I’m reading Thomas Merton’s No Man Is an Island, a collection of spiritual reflections for the Christian believer. His chapter titled “Mercy” is singly worth the price of the book. I could scarcely read past the first paragraph as it kept drawing me back, prompting a closer look, a longer consideration. A few sentences there with nuggets of wisdom prompted memories of something I’d learned about my hero, J.R.R. Tolkien.

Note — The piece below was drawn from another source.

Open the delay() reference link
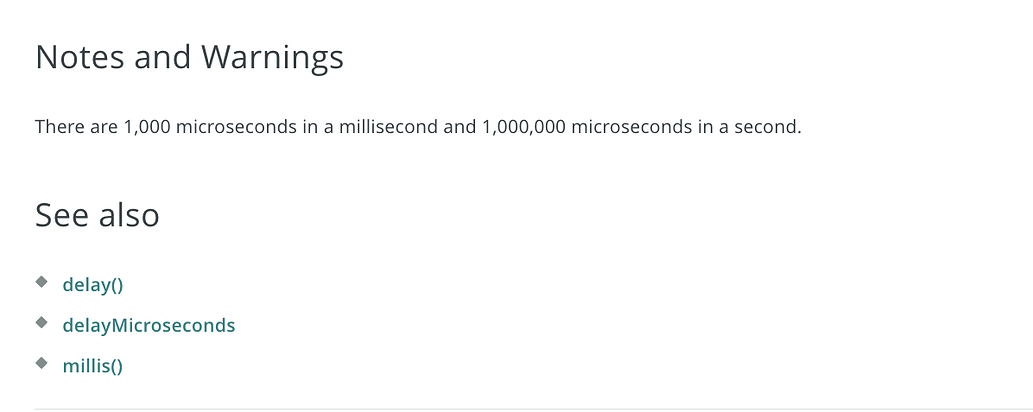point(92,285)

“We learn to know Him, now, not in the “presence” that is found in abstract consideration -- a presence in which we dress Him in our own finery -- but in the emptiness of a hope that may come close to despair. For perfect hope is achieved on the brink of despair when, instead of falling over the edge, we find ourselves walking on the air. ...So we learn to expect His mercy most calmly when all is most dangerous, to seek Him quietly in the face of peril, certain that He cannot fail us though we may be upbraided by the just and rejected by those who claim to hold the evidence of His love”
That’s it. “ we learn to expect His mercy most calmly when all is most dangerous...” According to those closest to Tolkien, his friends and biographers, this idea was central to his writings. He believed our English language was missing a word, which he coined “eucatastrophe”, defined as the unexpected turn from bad to good. When we teeter on the brink of despair, perfect hope is what enables us to go forward with our eyes fixed on Christ.
Maybe the fact that Tolkien had to coin the term speaks to our weak human condition. How easy it is to fall prey to pessimism, doubt and despair, the downward spiral that shrouds our spirit in darkness. And then to justify and define that outlook as ‘realism’ is the seal of Satan; how he enjoys manipulating mankind to believe his falsehoods. Tolkien believed despair was not so much a weakness of man, a theological problem, as it was a mistake, for no one knows the future, no one can see all ends. Eucatastrophes happen.
Perfect hope walks through the mists knowing the Creator provides the footing. It’s the seed of all courage, ...the rock of Christian martyrs.
And so it is to Professor Tolkien that I owe my gratitude for growing my understanding of this spiritual truth through the weaving of his tales, the sharing of his heart. As I take notice of all the mismatched threads and knots of my journey, my canvas, God has used Tolkien to give me a glimpse of the tapestry on the other side.